Welche Maßnahmen gibt es noch?
PD Dr. Diehl: Parallel oder im Anschluss an eine Arthroskopie kann eine Achsenkorrektur, also eine Umstellungsosteotomie, durchgeführt werden. Mit ihr gewinnt man wiederum wertvolle, beschwerdearme Zeit. Im Schnitt sind zehn Jahre nach der Umstellung drin. Voraussetzung ist allerdings, dass die Patienten früh kommen. Sind die Voraussetzungen für eine Achsenkorrektur nicht gegeben, hilft eigentlich nur noch der Oberflächen- oder Gelenkersatz.

Wie sichern Sie nach einer Umstellungs­osteotomie das Operationsergebnis?
PD Dr. Diehl: Nach der Operation gehen die Patienten meist vier bis sechs Wochen lang an Unterarmstützen. Dabei sollen sie nicht voll belasten. Damit sich nichts verschiebt , auch nicht nach Stürzen, verwende ich meist die Knieorthese SecuTec Genu von Bauerfeind. Zudem lässt die Schiene nur geführte Bewegungen zu und dient zugleich dem Patienten gewissermaßen als Mahnung.

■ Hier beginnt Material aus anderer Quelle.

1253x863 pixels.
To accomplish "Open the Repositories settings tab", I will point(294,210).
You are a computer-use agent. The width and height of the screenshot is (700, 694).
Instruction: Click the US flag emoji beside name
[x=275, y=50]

Bevor Sie umstellen oder einen Gelenkersatz implantieren: Welche Möglichkeiten haben Sie, die Schmerzen bei Arthrose zu reduzieren?

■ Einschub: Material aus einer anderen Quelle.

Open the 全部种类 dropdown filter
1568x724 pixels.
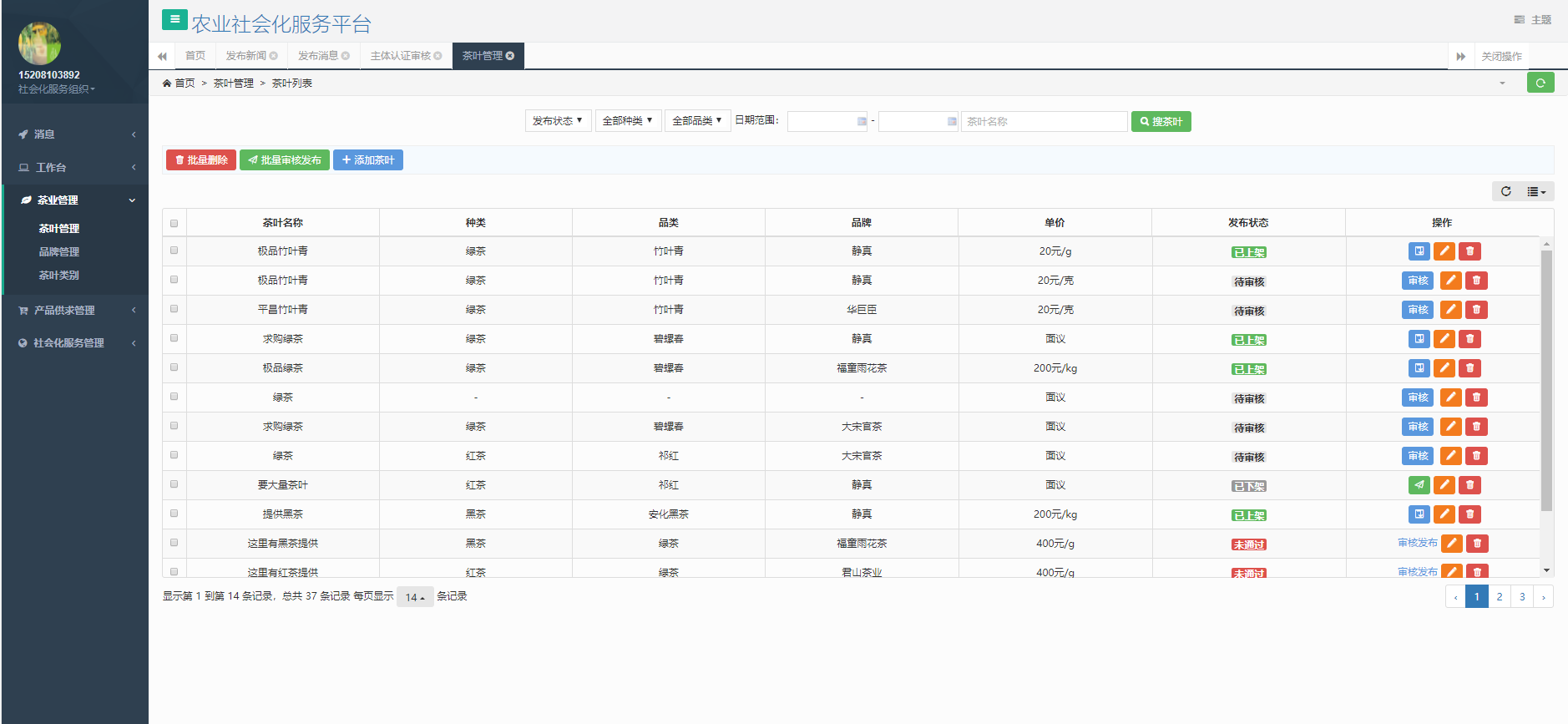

PD Dr. Diehl: Eine effektive Schmerztherapie ist natürlich das große Thema bei Arthrose. Um eine Vorstellung von der Schmerzempfindlichkeit im Gelenk zu bekommen, muss man sich Folgendes klarmachen: Der Knorpel selbst besitzt keine Schmerzrezeptoren oder Nerven. Knorpelabrieb führt zu einer chronischen Entzündung der Gelenkinnenhaut. Diese ist genauso stark innerviert wie die Schienbeinvorderkante, wodurch sich die zum Teil starken Gelenkschmerzen erklären lassen. Eine wichtige Säule der konservativen Schmerztherapie sind entzündungshemmende Medikamente. Ein weiterer wichtiger Therapieansatz sind die Bewegung und der damit verbundene Muskelaufbau. Generell ist eine gute Muskulatur das A und O jeder erfolgversprechenden Behandlung gegen Arthrosebeschwerden. Das setzt Bewegung wie zum Beispiel Fahrradfahren voraus. Bandagen, die geführte Bewegungen am Knie ermöglichen, sind – vor allem solange noch kein ausreichender Muskelmantel aufgebaut wurde – mit entscheidend. Denn durch sie werden die äußerst schmerzhaften Ausgleichsschritte, die kleinen, stechenden Rotationsbewegungen im Knie, weitestgehend vermieden. Selbst bei verschlissenen Gelenken können diese Bandagen den Menschen noch sehr gut helfen. Helfen müssen sich die Betroffenen aber auch selbst. Beispielsweise indem sie Übergewicht abbauen. Ein Kilogramm am Bauch macht sich aufgrund der Biomechanik mit drei Kilogramm am Knie bemerkbar.

Was raten Sie Sportlern mit Kniearthrose?
PD Dr. Diehl: Meine Erfahrung ist die: Damit das Knie ein paar Jahre länger hält , ist niemand bereit , auf seine Lieblingssportarten komplett zu verzichten. Also muss ein Kompromiss her. Beim Skifahren könnte der etwa so aussehen: Normale Piste bei guten Sicht- und Schneeverhältnissen ja, Buckel- und vereiste Pisten nein! Bei allen anderen Impact-Sportarten wie etwa Squash oder auch Fußball lasse ich nur ungern mit mir reden.